Outro lance importante é que a inspiradora humana da marca foi a atriz Josephine Baker, destino dos sonhos para artistas, escritores e estilistas. Um ícone de elegância, ela personifica a modernidade da época, a transgressão de estereótipos e preconceitos, a mistura de culturas e experiências partilhadas que animaram especialmente o vibrante mundo do cabaré. Após obter a cidadania francesa, foi aclamada pela Europa pós-guerra e se apresentou no Strand Theatre e no Carnegie Hall, em Nova York,
As fotografias de Josephine Baker, cuja energia é enfatizada pela tonalidade em preto e branco, compõem uma forma de biografia indumentária (retratando-a como dançarina, artista, membro da Resistência Francesa, ativista dos direitos civis para afro-americanos, humanista e benfeitora universal), a história de uma pioneira, um exemplo. O camarim aconchegante e intimista que antecede sua entrada no palco é evocado por uma série de casacos lembrando o roupão, que oculta e protege.

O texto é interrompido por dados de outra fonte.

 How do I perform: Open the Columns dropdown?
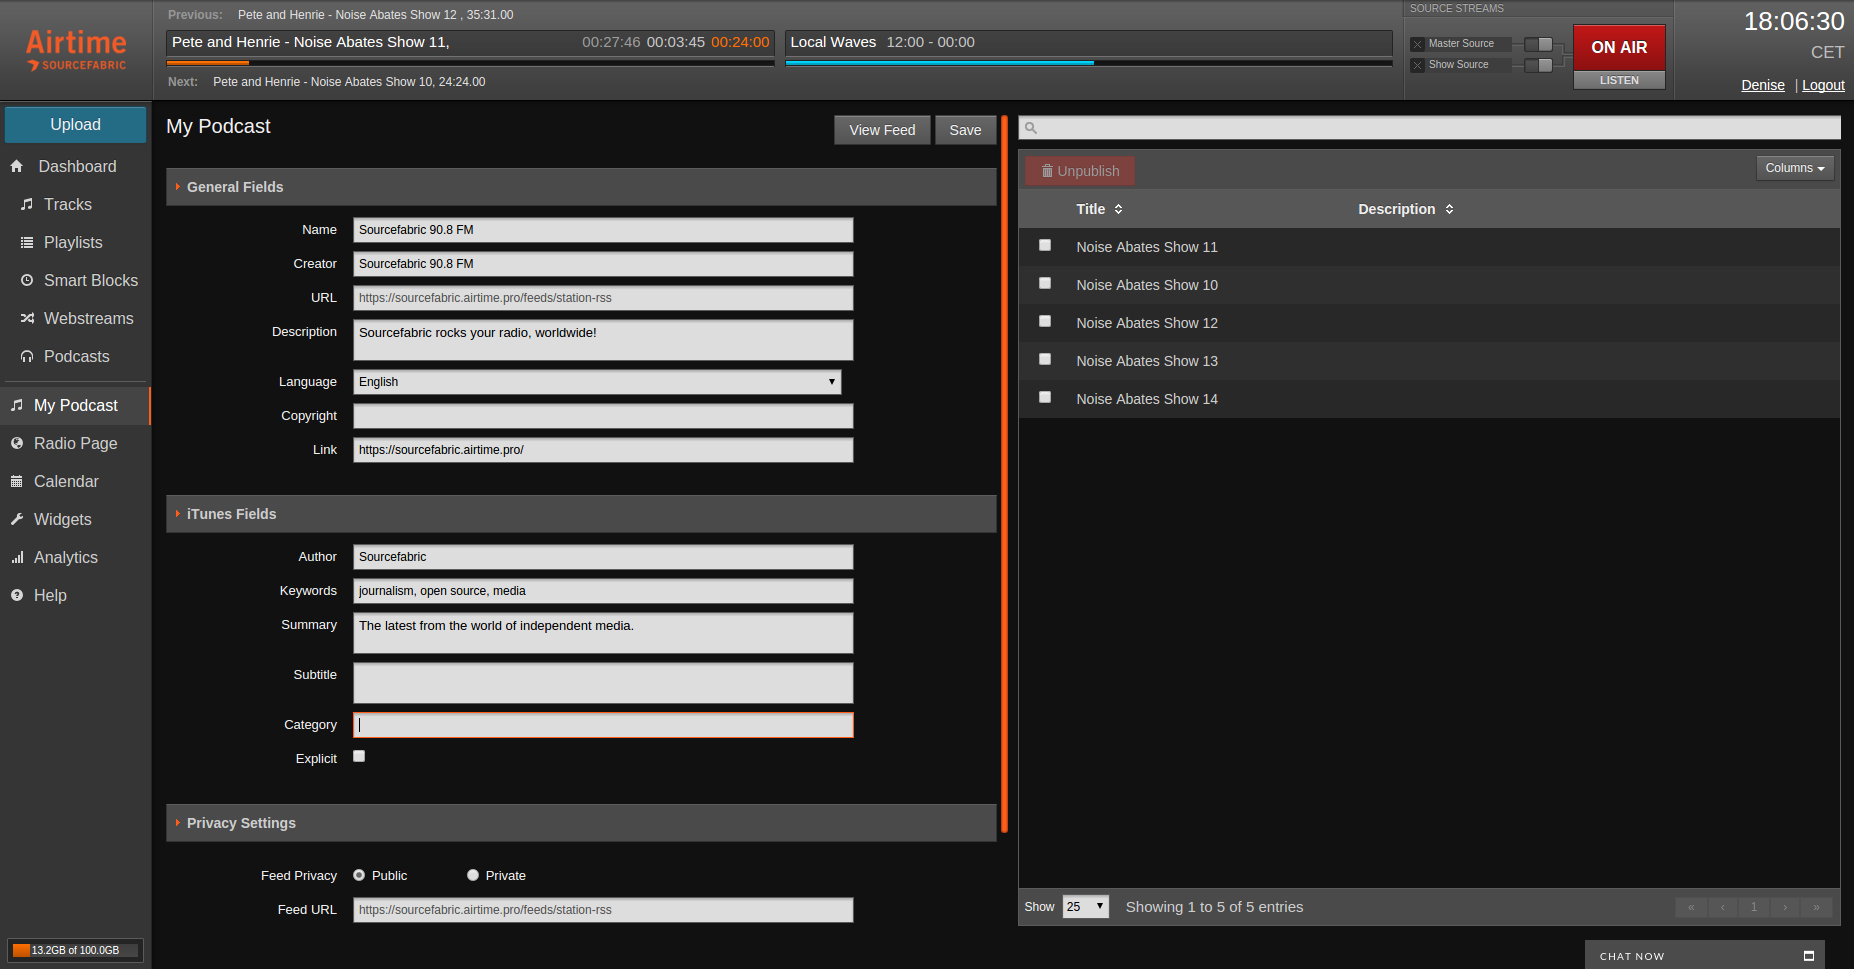(1794, 168)
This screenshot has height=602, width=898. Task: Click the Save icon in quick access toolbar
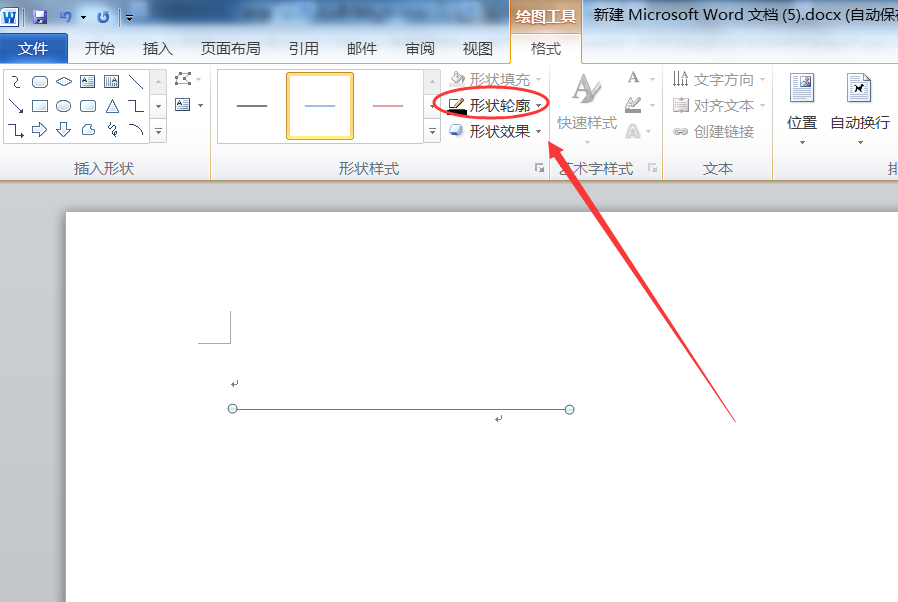click(40, 17)
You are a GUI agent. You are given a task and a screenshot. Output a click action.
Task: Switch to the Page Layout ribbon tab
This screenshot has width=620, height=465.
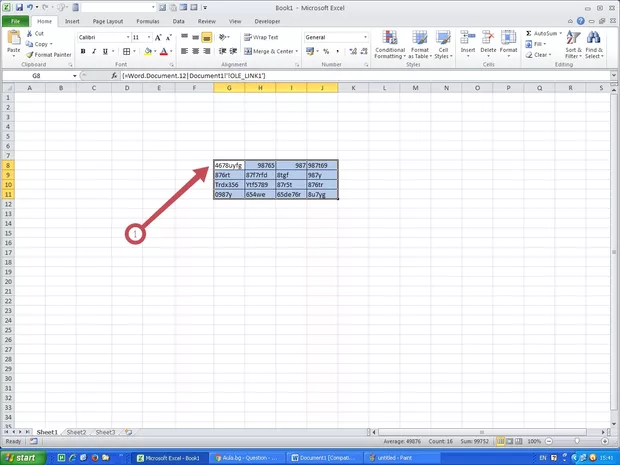108,20
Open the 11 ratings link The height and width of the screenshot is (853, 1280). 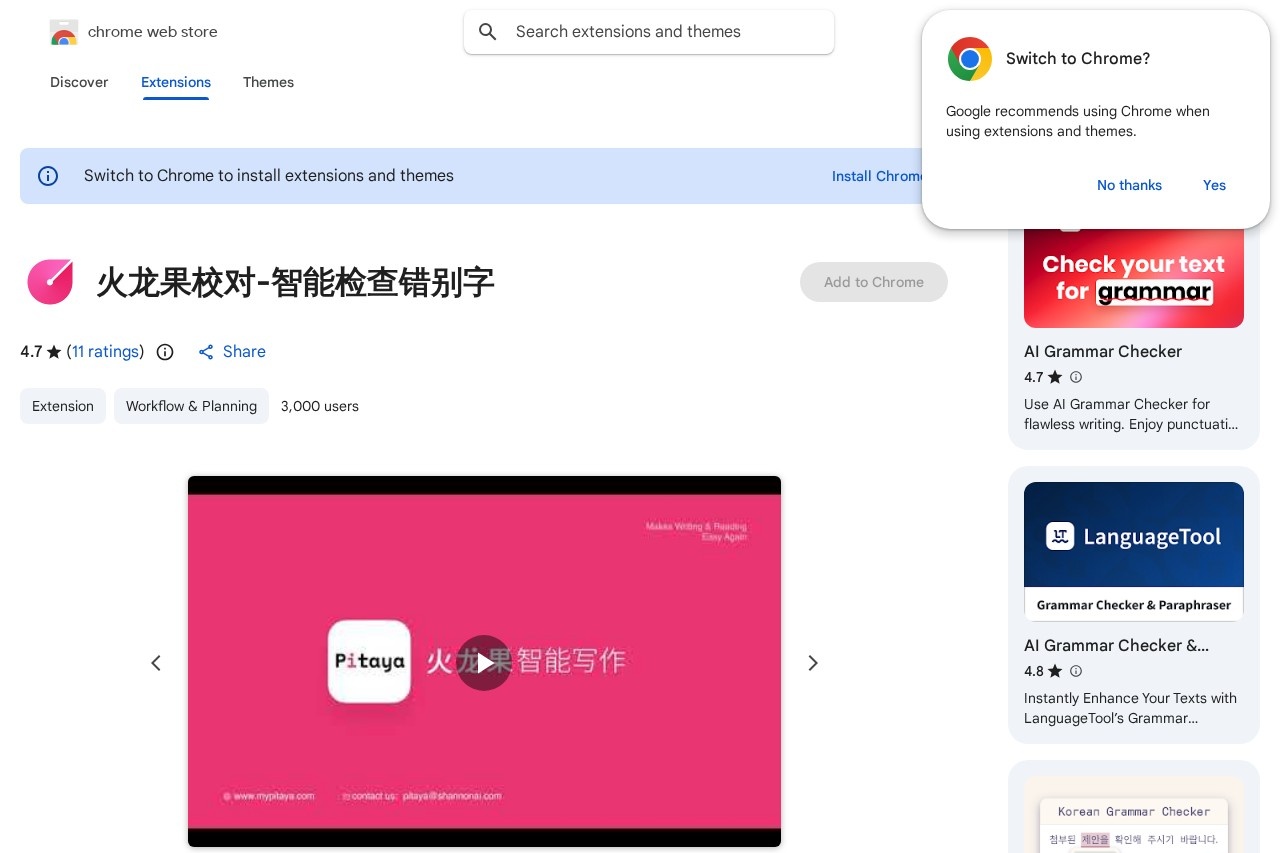[x=105, y=352]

Confeccionados em veludo leve, franzido e dinâmico ou acolchoado, eles revelam peças de roupa interior em cetim leve que se transformam em protagonistas, em tons claros e preto, proporcionando uma interpretação contemporânea dos clássicos dos anos 1950.
A roupa desliza sobre o corpo e o acaricia. Em seda, em veludo, muitas vezes com efeito vincado e um ritmo sincopado, conferindo vitalidade ao tecido. O bordado é delicado, e pequenas tachas e lantejoulas prateadas ocupam o espaço e absorvem as luzes da passarela para refleti-las no público. Franjas em tons prateados e dourados acompanham e ampliam a coreografia dos movimentos esboçados pelo corpo. Os ternos e casacos homenageiam os tecidos tipicamente masculinos apreciados por Dior. O comprimento, sempre acima do tornozelo, revela sapatos com saltos e solas imponentes.
O cenário do desfile, projetado pela artista afro-americana Mickalene Thomas, homenageia mulheres negras e mestiças, como Josephine Baker, que evoluíram para figuras representativas poderosas quebrando barreiras raciais e lutando pelo que acreditam. Ela revela o significado profundo desta coleção e abala o conceito de alta-costura, a essência da moda que pode se tornar um gesto radical de consciência sobre seu próprio valor e força.
CHANEL Outra marca que não podia faltar é a Chanel, cuja diretora criativa, Viard, optou por uma direção animada para o desfile de alta-costura da casa de moda francesa, escalando junto com modelos animais estilizados e pesados feitos de papelão e madeira. Eles surgiram, um de cada vez, circulando as estátuas imponentes como mestres de cerimônias, ao lado de minissaias de líderes de torcida, macacões florais e casacos tweed cintilantes.
O look de abertura deu o tom – um casaco marfim de abotoamento duplo, com a franja emplumada de uma minissaia aparecendo abaixo.
Viard reduziu o supérfluo frequentemente associado à alta-costura, oferecendo principalmente silhuetas elegantes, com babados reduzidos a quando se trata de saias mais cheias, ou restringindo a paleta de cores em looks embelezados.
Uma estrutura em forma de elefante apareceu no final, e de lá saiu a noiva, em um vestido arejado de tule marfim que saía abaixo do joelho, combinado com botas douradas.